Sleep-Related Eating Disorder: Causes, Treatment, and More
Sleep-related eating disorder (SRED) is a parasomnia that links eating disorders to partial arousal during the transition between wakefulness and non-rapid eye movement (NREM) sleep. It is characterized by dysfunctional eating and drinking upon partial arousal from a stage of NREM sleep (also known as slow-wave sleep). As a form of sleepwalking, it entails partial or complete amnesia of the event. According to one study, the estimated prevalence of SRED was nearly 5% in the general population. The disorder is more common than generally recognized, and we can agree it requires more public awareness.
This type of connection between two entirely different disorders presents a rather complex pattern of cause and effect. To understand it better, let’s first look into NREM arousal parasomnias, as sleep-related eating disorder is a variant of them.

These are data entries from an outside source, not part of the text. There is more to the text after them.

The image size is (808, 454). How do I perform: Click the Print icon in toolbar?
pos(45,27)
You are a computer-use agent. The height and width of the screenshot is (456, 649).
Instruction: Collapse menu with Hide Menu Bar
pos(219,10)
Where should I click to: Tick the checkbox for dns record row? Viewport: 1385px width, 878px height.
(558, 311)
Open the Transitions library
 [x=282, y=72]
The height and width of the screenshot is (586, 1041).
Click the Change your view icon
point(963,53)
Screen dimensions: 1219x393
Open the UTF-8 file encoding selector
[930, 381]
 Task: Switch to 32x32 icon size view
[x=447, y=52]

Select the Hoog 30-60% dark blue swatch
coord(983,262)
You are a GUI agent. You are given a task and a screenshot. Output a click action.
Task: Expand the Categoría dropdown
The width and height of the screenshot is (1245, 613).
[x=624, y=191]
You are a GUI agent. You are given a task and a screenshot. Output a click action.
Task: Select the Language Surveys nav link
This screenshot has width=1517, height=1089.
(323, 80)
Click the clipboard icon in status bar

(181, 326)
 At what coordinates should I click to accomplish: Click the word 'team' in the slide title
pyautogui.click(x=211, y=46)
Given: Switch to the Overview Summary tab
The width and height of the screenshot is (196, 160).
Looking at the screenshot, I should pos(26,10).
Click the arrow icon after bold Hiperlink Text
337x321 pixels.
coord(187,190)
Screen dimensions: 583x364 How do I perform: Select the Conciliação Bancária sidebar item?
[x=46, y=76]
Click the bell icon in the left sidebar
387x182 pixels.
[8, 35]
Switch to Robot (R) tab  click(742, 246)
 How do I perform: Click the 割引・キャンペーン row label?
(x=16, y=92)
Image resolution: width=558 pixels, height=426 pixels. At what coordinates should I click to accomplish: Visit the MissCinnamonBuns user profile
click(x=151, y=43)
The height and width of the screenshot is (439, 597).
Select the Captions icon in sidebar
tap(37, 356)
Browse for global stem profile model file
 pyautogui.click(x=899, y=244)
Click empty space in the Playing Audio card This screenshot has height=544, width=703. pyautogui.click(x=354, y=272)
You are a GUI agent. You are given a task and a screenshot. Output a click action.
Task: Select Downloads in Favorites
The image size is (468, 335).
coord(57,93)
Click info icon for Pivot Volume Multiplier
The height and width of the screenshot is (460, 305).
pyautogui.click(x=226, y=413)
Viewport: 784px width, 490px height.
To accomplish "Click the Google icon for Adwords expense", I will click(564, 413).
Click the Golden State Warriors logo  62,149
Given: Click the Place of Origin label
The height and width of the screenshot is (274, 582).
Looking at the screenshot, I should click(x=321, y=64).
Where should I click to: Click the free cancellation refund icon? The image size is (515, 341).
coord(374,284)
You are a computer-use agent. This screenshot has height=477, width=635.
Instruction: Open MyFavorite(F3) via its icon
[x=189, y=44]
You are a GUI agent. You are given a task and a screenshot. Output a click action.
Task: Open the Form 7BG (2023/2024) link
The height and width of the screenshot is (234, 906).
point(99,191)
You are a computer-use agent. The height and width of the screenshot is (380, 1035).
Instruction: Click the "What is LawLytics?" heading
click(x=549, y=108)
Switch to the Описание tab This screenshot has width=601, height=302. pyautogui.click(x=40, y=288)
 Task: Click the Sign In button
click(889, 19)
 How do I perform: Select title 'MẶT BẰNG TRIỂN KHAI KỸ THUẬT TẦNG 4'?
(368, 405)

NREM Sleep Arousal Disorders among adults
Behaviors classified as non-rapid eye movement sleep arousal disorders typically occur in the first third of the night and they include:
- Confusional arousals
- Sleep terrors
They’re best described as partial or incomplete arousals from deep sleep, where the states of sleep and wakefulness are mixed with one another. That makes the affected person experience episodes during which they are simultaneously partially asleep and partially awake. They are heavily linked to genetics and common among children at various stages of development, with episodes subsiding as a child ages. In most adult cases, a nightmare disorder may develop as a symptom of post-traumatic stress disorder. But otherwise, severe and persistent cases of non-REM sleep arousal disorders occur in significantly lower percentages in the general adult population.
Sleepwalking (somnambulism) is reported to be present among 2-3% of the general adult population. It consists of a series of complex behaviors initiated during slow-wave sleep. Sleep-related eating disorder occurs among adults and it features the characteristics of sleepwalking and partial arousals combined with binge eating disorder. During these episodes, individuals consume uncontrollably and in partial wakefulness foods that they would typically not choose under usual circumstances. These are mostly high-calorie foods and even unusual, sloppy combinations of foods, and fruits and vegetables are typically avoided. But oftentimes affected individuals also ingest inedible substances from the kitchen, making this condition even more hazardous.
Causes of SRED
Although the definitive mechanism and causes of SRED are still not known, research points to different contributing factors. Studies have shown a higher frequency of individuals with prior history of sleepwalking being affected by sleep-related eating disorder, although that may not always be the case. There has been no evidence of a hereditary predisposition to developing SRED, but various conditions that disrupt sleep, such as restless leg syndrome or obstructive sleep apnea, are known to be a potential trigger. A stressful lifestyle or experiencing a particularly stressful period can also play a role, as it affects individuals both mentally and physically. The overproduction of cortisol is known to disrupt sleep patterns and often result in craving unhealthy foods and emotional eating.
The most valuable insight we can get on the cause of SRED is its connection to daytime eating disorders. Studies point to nearly 5% of the general population being affected by SRED, but the number rises among eating disorder patients: roughly 9-17% of patients with eating disorders develop SRED. These statistics contribute to the hypothesis that sleep-related eating disorder may be developed as a result of daytime dieting.
Whether suffering from an eating disorder or simply adhering to a strict weight loss regime, it is believed that individuals who restrict their eating during the day or have an unhealthy relationship with food are more vulnerable to binge eating in a state of half-sleep, when they have no control and seek to satisfy suppressed cravings. Although there are male patients, SRED is most prevalent among women between 20 and 40 years of age, which may be a result of the relentless pressure young women experience to maintain a desirable body weight.